There was broad consensus: what matters now is incrementality understanding what media actually influenced a sale, and what would have happened anyway. As teams move toward this model, many are using tools and vendors that can isolate organic lift from paid conversion, especially in search-heavy environments.
Platforms like Fospha were quietly validated in this context not for attribution in the traditional sense, but for helping leadership understand impact, not just cost.
One recurring theme was how to fund new ideas without breaking what works. The solution wasn’t endless agility or big swings. It was discipline.
Rather than spreading tests thinly across a dozen channels, the advice was to protect a defined experimentation budget then treat each test like a serious line item. A failed experiment is fine. A poorly executed one isn’t. Leadership needs to understand that iteration is not a luxury; it's a requirement. But it has to be resourced to work.
Some channels, like podcasting, emerged as quiet winners. For My/Mochi, audio offered a rare combination: national reach, low creative overhead, and credibility through trusted voices. Unlike performance clicks, these moments don’t always convert instantly but their influence was visible in store-level velocity. That was enough.
On the in-house vs. agency debate, no one argued for extremes. The internal team owns the brand’s heartbeat. But agencies, when well-integrated, serve a different purpose: pattern disruption.

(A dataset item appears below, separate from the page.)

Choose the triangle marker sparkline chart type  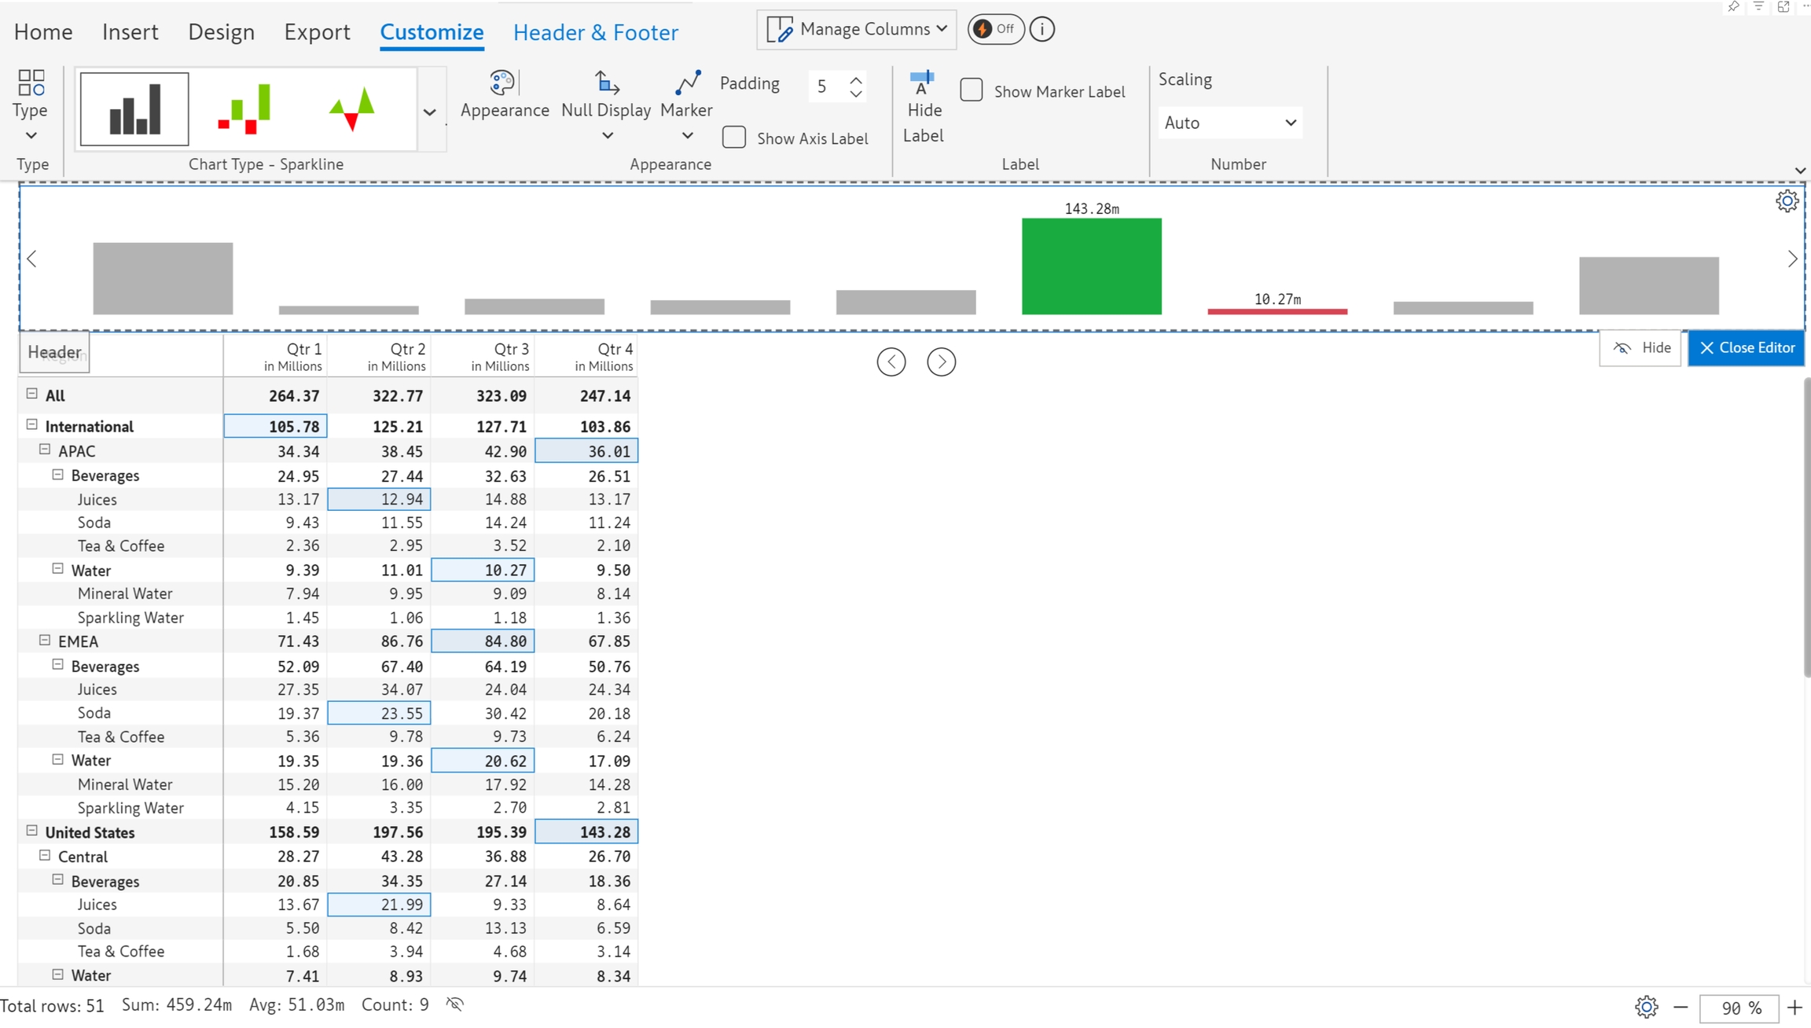[x=352, y=109]
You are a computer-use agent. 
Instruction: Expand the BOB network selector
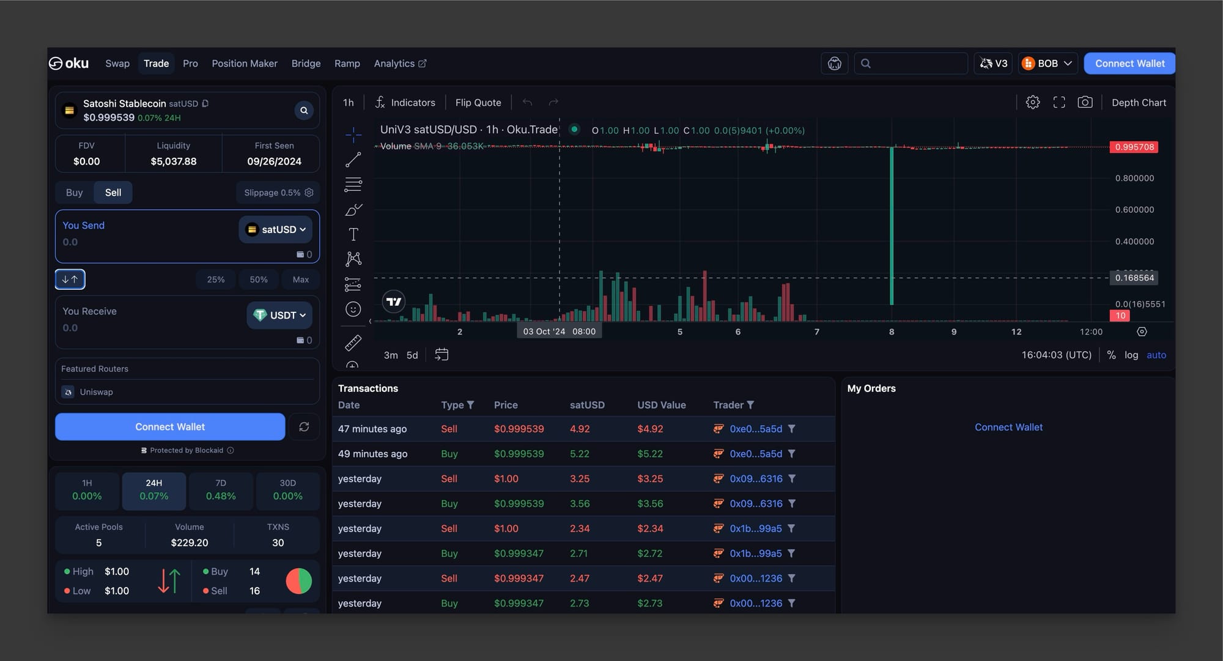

Several panelists described agency partners as necessary counterpoints to internal habits. Not just execution arms but outside voices with the proximity to spot cultural relevance and platform shifts early. The best ones help teams zoom out especially when brand messaging becomes too insular or tactical.
Still, success comes down to alignment. Without shared KPIs and honest budget expectations, agency relationships quickly drift into transactional territory.
Looking ahead, all three leaders expressed cautious optimism. There was excitement about platform changes Google’s updates, new targeting logic but also concern that democratized tools could flatten differentiation.
The real challenge, they noted, isn’t media selection. It’s narrative consistency. With shrinking consumer attention and rising expectations, brands can’t afford fragmented messaging across touchpoints. It doesn’t matter whether the discovery happens on a podcast, in a search result, or via influencer video, what matters is what the brand means in that moment.
That, they agreed, is the new marketing equation. Not paid vs. organic. Not in-house vs. agency. But clarity vs. noise. Focus vs. distraction. And impact, finally, over activity.